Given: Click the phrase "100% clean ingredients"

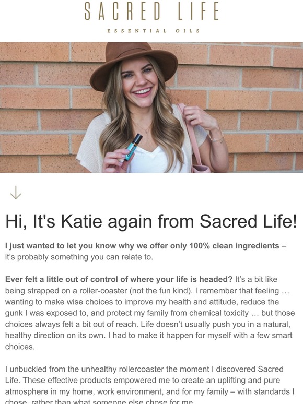Looking at the screenshot, I should (x=234, y=246).
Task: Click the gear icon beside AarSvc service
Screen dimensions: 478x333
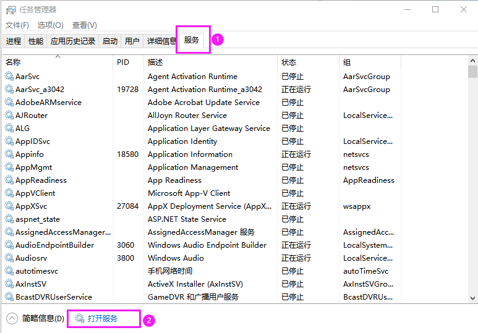Action: (9, 77)
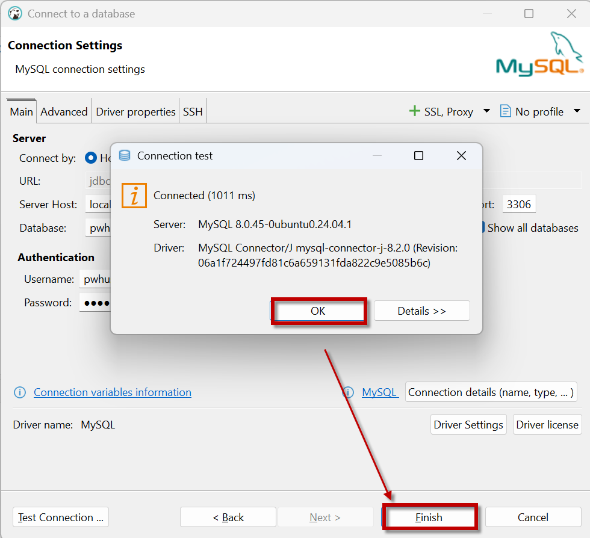Viewport: 590px width, 538px height.
Task: Expand the SSL, Proxy dropdown arrow
Action: (x=486, y=111)
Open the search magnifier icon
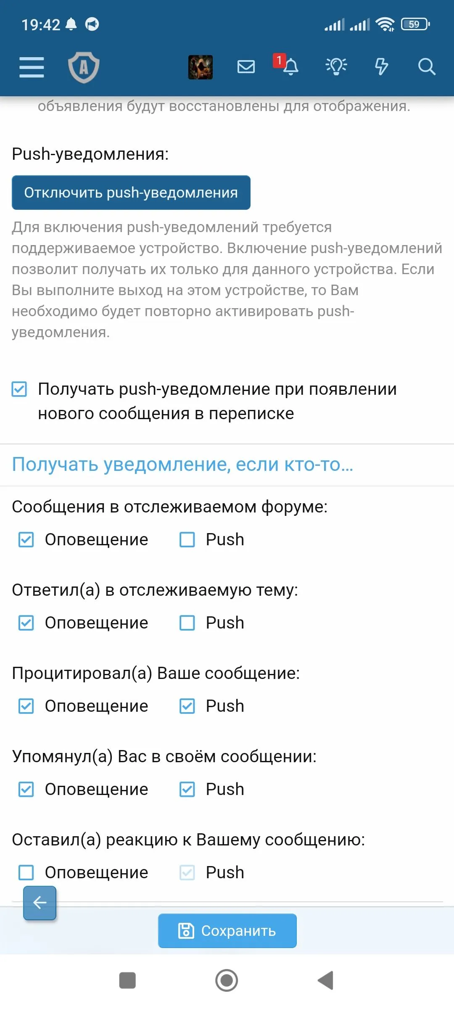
•••
> _ACTIVITY_
Set every entry down again exactly as written, and omit the images.

> _SOLVED PROBLEM_
Given: Click the phrase "100% clean ingredients"

Looking at the screenshot, I should (x=234, y=246).
Task: Click the gear icon beside AarSvc service
Screen dimensions: 478x333
Action: (9, 77)
Viewport: 590px width, 538px height.
Task: Expand the SSL, Proxy dropdown arrow
Action: (x=486, y=111)
Open the search magnifier icon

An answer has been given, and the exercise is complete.